On the 20th of August 1860, a team of men headed by Robert O'Hara Burke and William John Wills started out on a trans continental journey from the port of Melbourne in Victoria to the Gulf of Carpentaria in Queensland.
Catherine Liddle

9 Sep 2013 - 6:15 PM  UPDATED 9 Sep 2013 - 7:45 PM

It became known as the Burke and Wills expedition and history would show that only one explorer would survive -- an Irishman named John King, saved by the Yandruwandha people at the Cooper's Creek dig tree site, half way into the return journey.

King's incredible story of survival has been handed down through generations of his Irish family.

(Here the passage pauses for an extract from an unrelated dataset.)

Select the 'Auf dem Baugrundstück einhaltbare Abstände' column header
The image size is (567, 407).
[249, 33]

"There were two things that were always told at home in Ireland, the first was that John King was the only survivor of the Burke and Wills expedition and the second piece that was always linked with it was that he survived because of the hospitality of the Aboriginal people," said descendant Lord Alderdice.

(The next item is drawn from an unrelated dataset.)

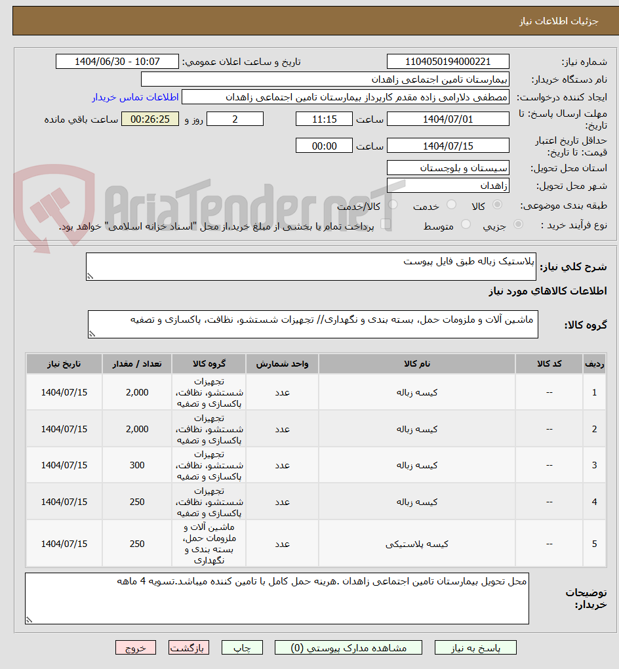Viewport: 619px width, 669px height.
Task: Click the پاسخ به نیاز button
Action: pos(475,647)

Here in Australia, the story was also passed down generation to generation through the descendants of John King's Yandruwandha daughter.

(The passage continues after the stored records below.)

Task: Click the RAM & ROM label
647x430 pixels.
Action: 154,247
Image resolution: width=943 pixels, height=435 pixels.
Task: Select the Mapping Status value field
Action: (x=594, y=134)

"It always seems to be through the woman's line that we actually learned about this connection to  Burke and Wills, and if it wasn't for that lady, well I wouldn't be here today," said Aaron Patterson. 

While the two families shared the same story, they knew nothing of each other. Infact in Ireland the tale of King's Yandruwanda daughter was often thought to be embellishment.

"It was there as a secret in the family, as a myth in the family and how it's a wonderful reality," said Lord Alderdice.

That reality was realised when Yandruwandha man Aaron Patterson and Irish Lord John Alderdice met last week in Melbourne, the same city that their story started.

Both Mr Patterson and Lord Alderdice say that while the meeting feels like the closing of a circle for their late descendant it is also an example of reconciliation.

"We know about the rights and wrongs of Australian history, but there is many of us today who think there is the possibility to come good and make peace with each other," said Mr Petterson. 

An internationally recognised specialist in the field of conflict resolution, Lord Alderdice agrees. In Australia to speak at a Reconciliation Conference, he had just been hoping to arrange a visit to the famous Cooper Creek dig tree, when he learned of his Australian relatives.

Through the good officers of CASSE we were able to meet and so it hasn't just been about the reconciliation of large groups of people. It has been about the reconciliation of the two parts of our families, the Aboriginal part and the Irish part and its very moving really".

Both families now hope to continue to tell the story of the King, the Lord and the Yandruwanda people for generations to come.